Hadoop learning pot: MATRIX MULTIPLICATION

Step 1: Define the Input Format

For matrix multiplication, we typically represent the matrices in a sparse format like (i, j, value) for matrix elements, where i is the row index, j is the column index, and value is the element value.

We will assume two matrices: Matrix A (size MxN) and Matrix B (size NxP).
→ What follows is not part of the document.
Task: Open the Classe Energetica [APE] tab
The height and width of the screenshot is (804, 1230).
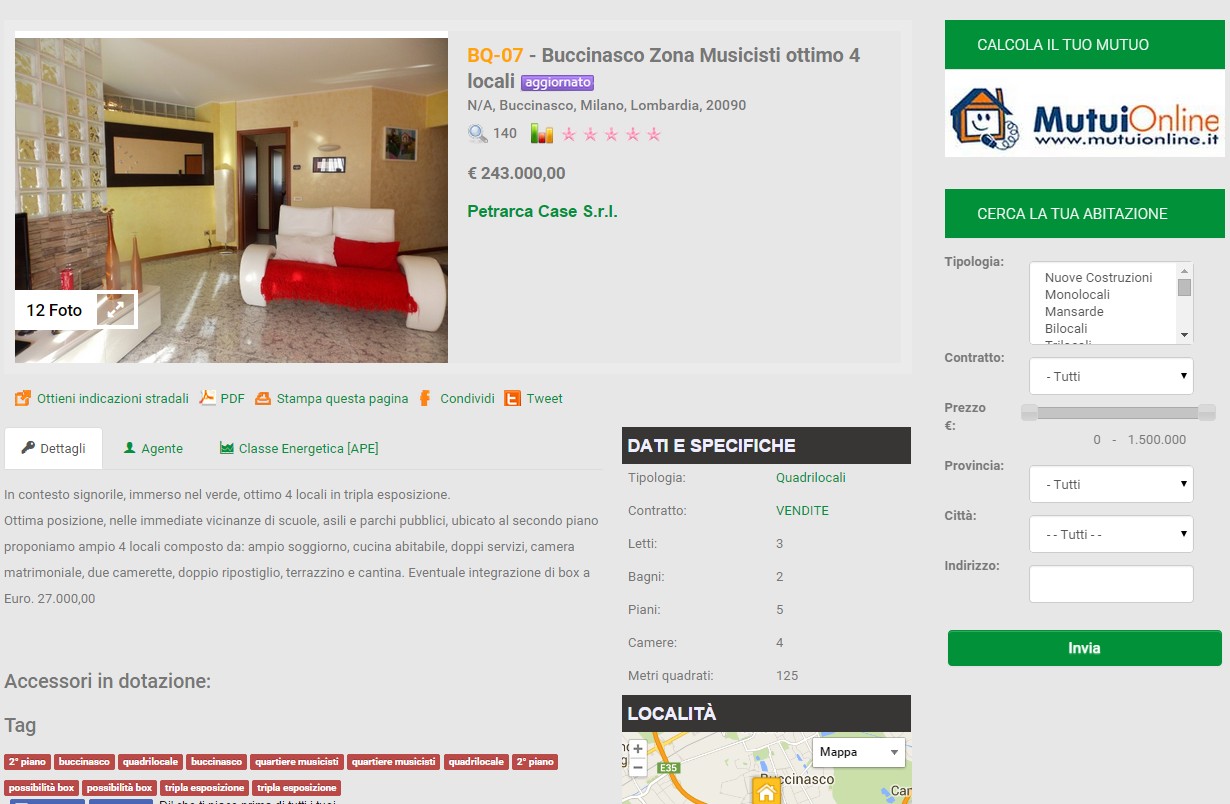Action: pos(299,449)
The result will be Matrix C (size MxP).

Step 2: Mapper Class

The mapper will emit intermediate key-value pairs that represent the multiplication of elements in Matrix A and Matrix B. The key will be a tuple (i, k) where i is the row of Matrix A, and k is the column of Matrix B. The value will be the relevant elements of the matrices being multiplied.

Step 3: Reducer Class

The reducer will aggregate the results for each (i, k) key by summing the products of the corresponding matrix elements from Matrix A and Matrix B.

Step 4: Final Output

The output will be the resulting matrix C, where each element is the sum of the products of the corresponding row of Matrix A and the column of Matrix B.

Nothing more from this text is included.